Videos from the scene showed volunteers working with police and security services to sift through the rubble as smoke billowed from the hospital, as staff described how they tried to rush children to safety in the wake of the attack. Ukraine’s health minister Viktor Liashko said intensive care units, oncology departments and surgery units had been damaged.

“The key task here is to get people out of the rubble and provide assistance to those we can reach, as we have already taken out all the first ones,” he said in a Telegram post.

The attacks were part of a rare daylight bombardment on Ukrainian cities, some of which are heavily populated areas far from the front lines. It came a day before US President Joe Biden hosts a crucial NATO Summit in Washington, where new announcements over the alliance’s military, political and financial support for Kyiv are expected.

Russia’s defense ministry on Monday claimed that Moscow had struck “military industrial facilities of Ukraine and air bases of the Ukrainian armed forces” using long-range, high-precision weapons.

Eyewitnesses recount hospital strike

Natalia Sardudinova, a senior nurse, described the moment the strike hit the hospital saying that “it was scary, but we survived.”

She said two children had been in the operating theaters at the time of the blast, and both were relocated to the basement shelter once their procedures were completed.

“Everything was in smoke, there was no air to breathe.
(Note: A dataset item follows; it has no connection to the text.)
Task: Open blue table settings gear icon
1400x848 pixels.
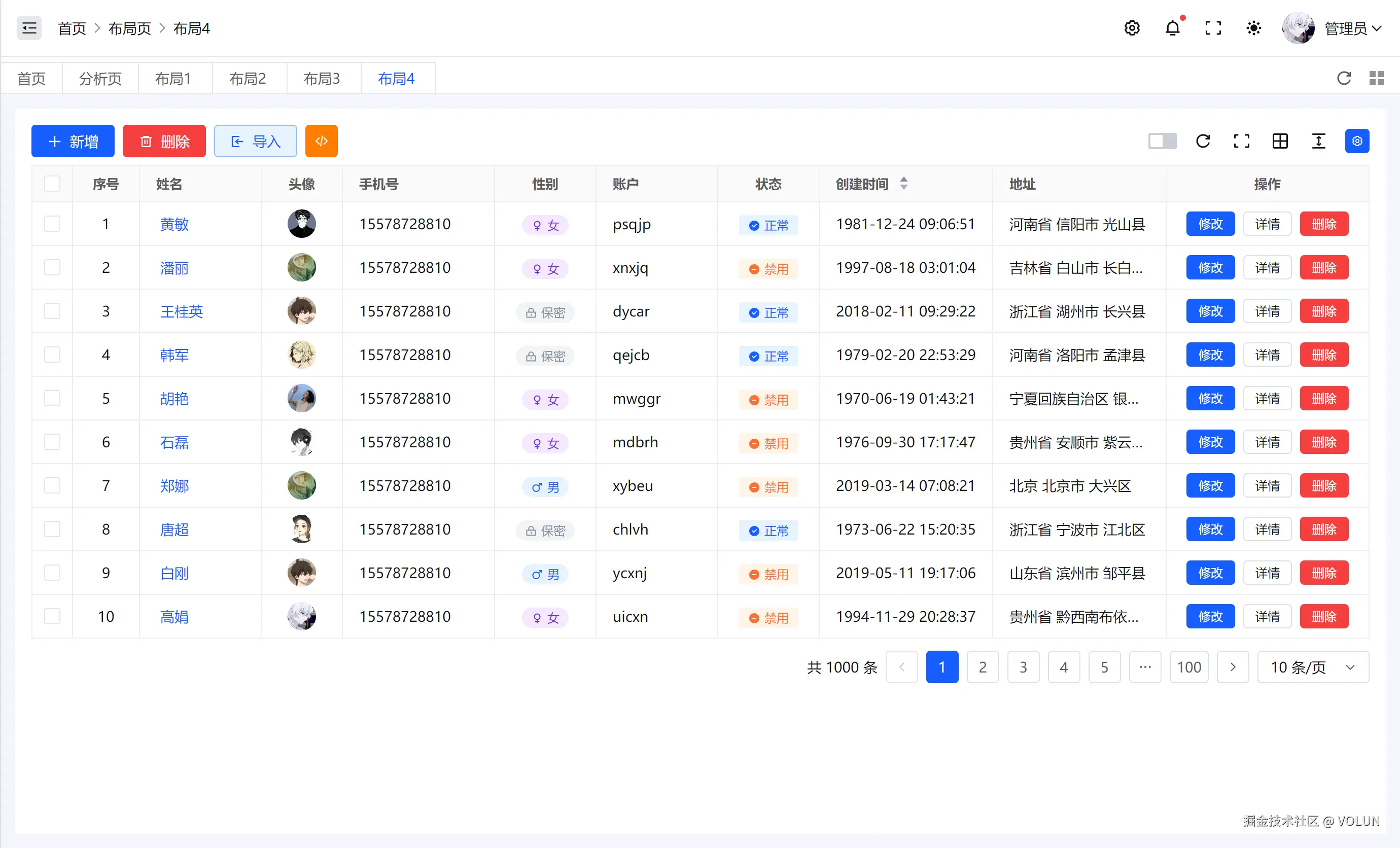Action: pos(1357,141)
The doctor was cut by shrapnel. The windows and doors were blown out. One nurse in the hospital was heavily injured,” Sardudinova added. “My hands are still shaking. They don’t let anyone in now, they are afraid it will collapse.”

Yulia Vasylenko, the mother of an 11-year-old cancer patient at the hospital, said her son Denys was evacuated outside following the strike.
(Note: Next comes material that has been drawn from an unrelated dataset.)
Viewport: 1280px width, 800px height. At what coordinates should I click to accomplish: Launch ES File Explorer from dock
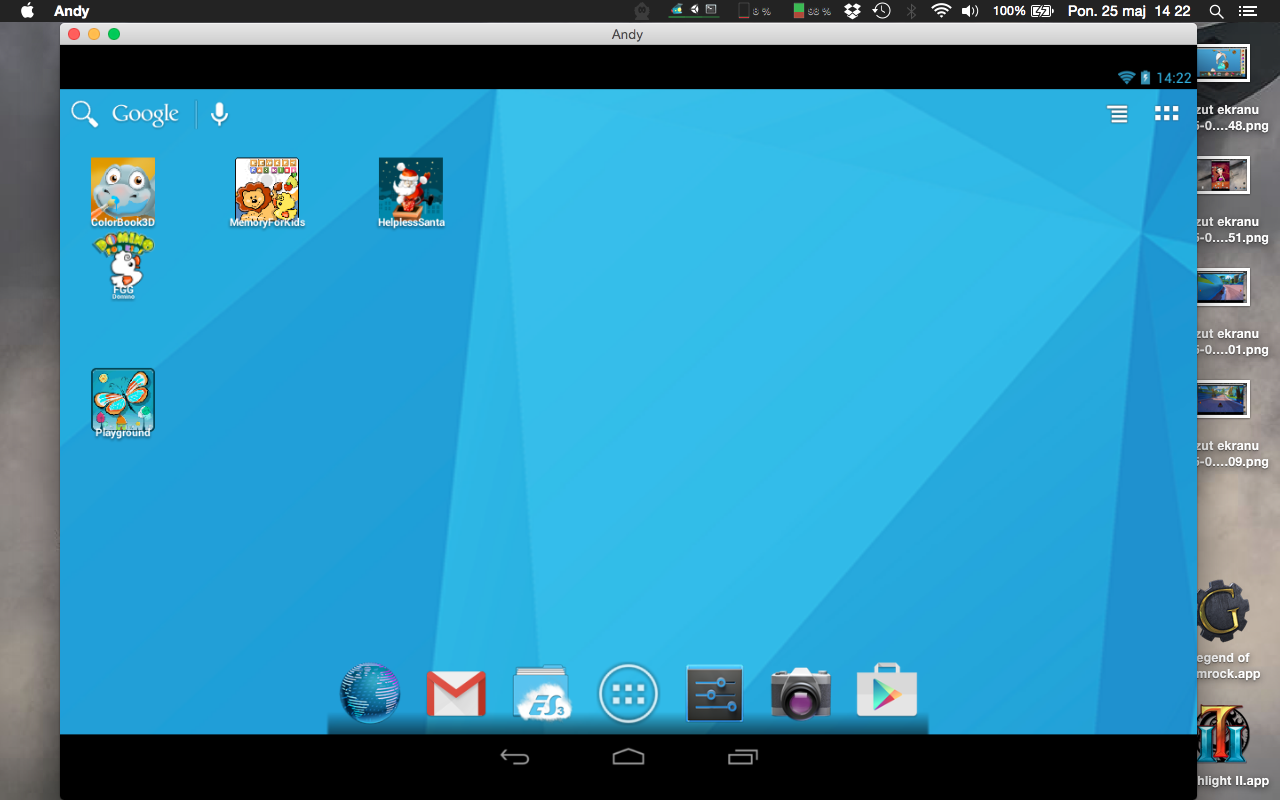coord(542,693)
“My son is on painkillers. He has cancer. He has been without medication for half a day. He was brought down the stairs from the third floor. There was smoke (and) heavy dust,” she said.

“The lights went out, everything went out. We pulled out the instruments, shining flashlights. Everything was sewn up quickly,” Filimonova said. “The baby was brought down (to the shelter). I immediately ran to help clear the rubble. Some of my nursing colleagues who worked in the operating theaters and some doctors were cut by glass fragments. Our department was destroyed.”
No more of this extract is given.